Grant William Veitch Harrold (born 1978 in Airdrie, Scotland) is a British former butler to King Charles III (when he was Prince of Wales), now a British etiquette expert, and broadcaster.

Career
He worked as a butler for Charles III from 2004 to 2011, when King Charles was Prince of Wales. Grant has also explained in recent interviews he also looked after William, Prince of Wales and Catherine, Princess of Wales during his time at Highgrove His first employers were Urs Schwarzenbach and Major Christopher Hanbury on the Ben Alder estate, where he began working in private service in 1997.

Based in Tetbury, Gloucestershire, Harrold now runs an etiquette and butler school. He also gives talks and demonstrations on afternoon tea etiquette, dinner parties etiquette and similar etiquette events.

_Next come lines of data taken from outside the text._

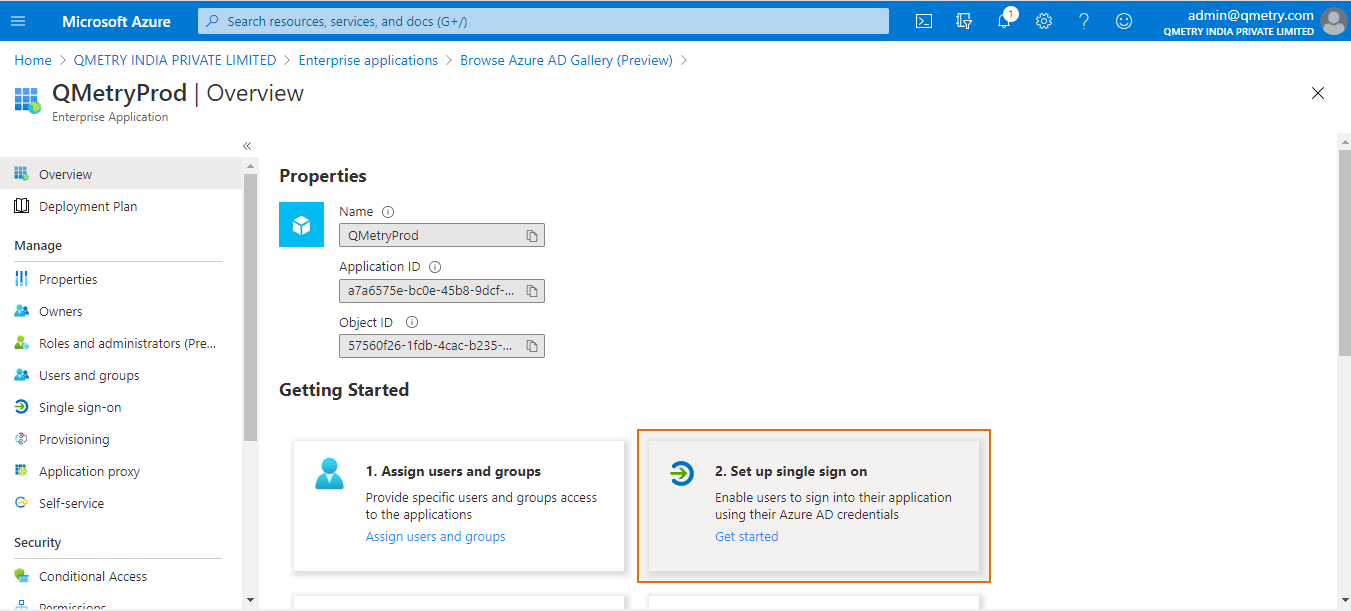The width and height of the screenshot is (1351, 611).
Task: Click the sidebar scroll down arrow
Action: tap(250, 600)
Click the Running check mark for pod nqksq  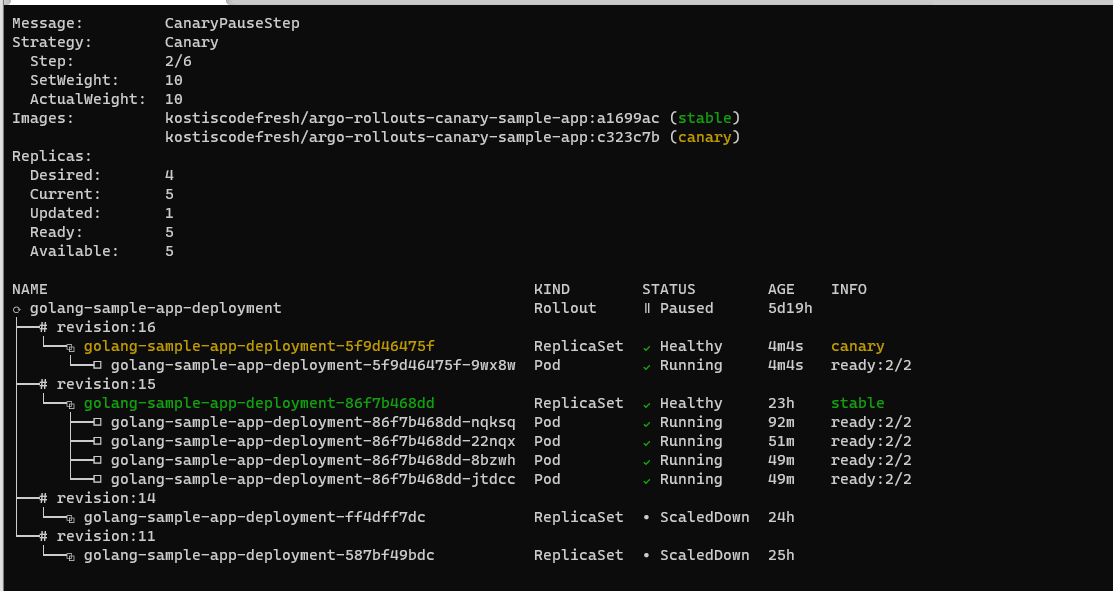[647, 424]
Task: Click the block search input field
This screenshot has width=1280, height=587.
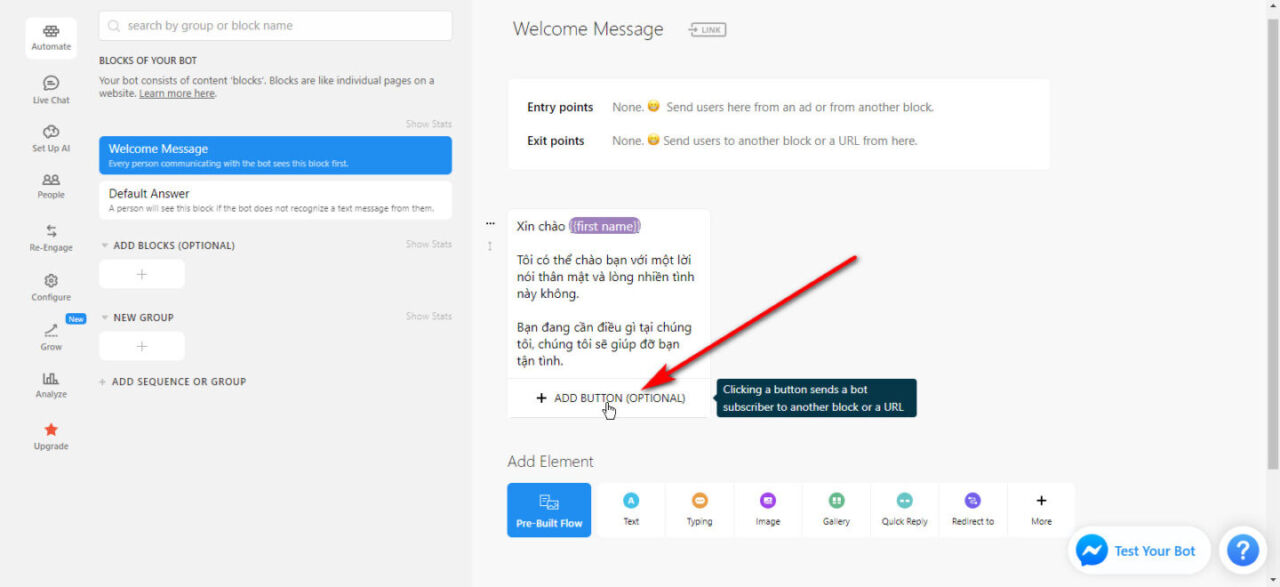Action: (x=275, y=26)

In 2014 Harrold's company Nicholas Veitch Limited alongside Blenheim Palace founded The Royal School of Butlers.

Media
Harrold first appeared regularly as the butler on the reality television programme Country House at Woburn Abbey between 2000 and 2003 whilst working for Robin Russell, 14th Duke of Bedford and his son Andrew Russell, 15th Duke of Bedford, and then in 2012 was part of the BBC Three series Be Your Own Boss.

Controversy 
In 2020, Harrold applied to register "The Royal Butler" as trademark for his business, however, the trademark was denied. Harrold had claimed that he had won the right to the trademark as part of a settlement when he left Royal service.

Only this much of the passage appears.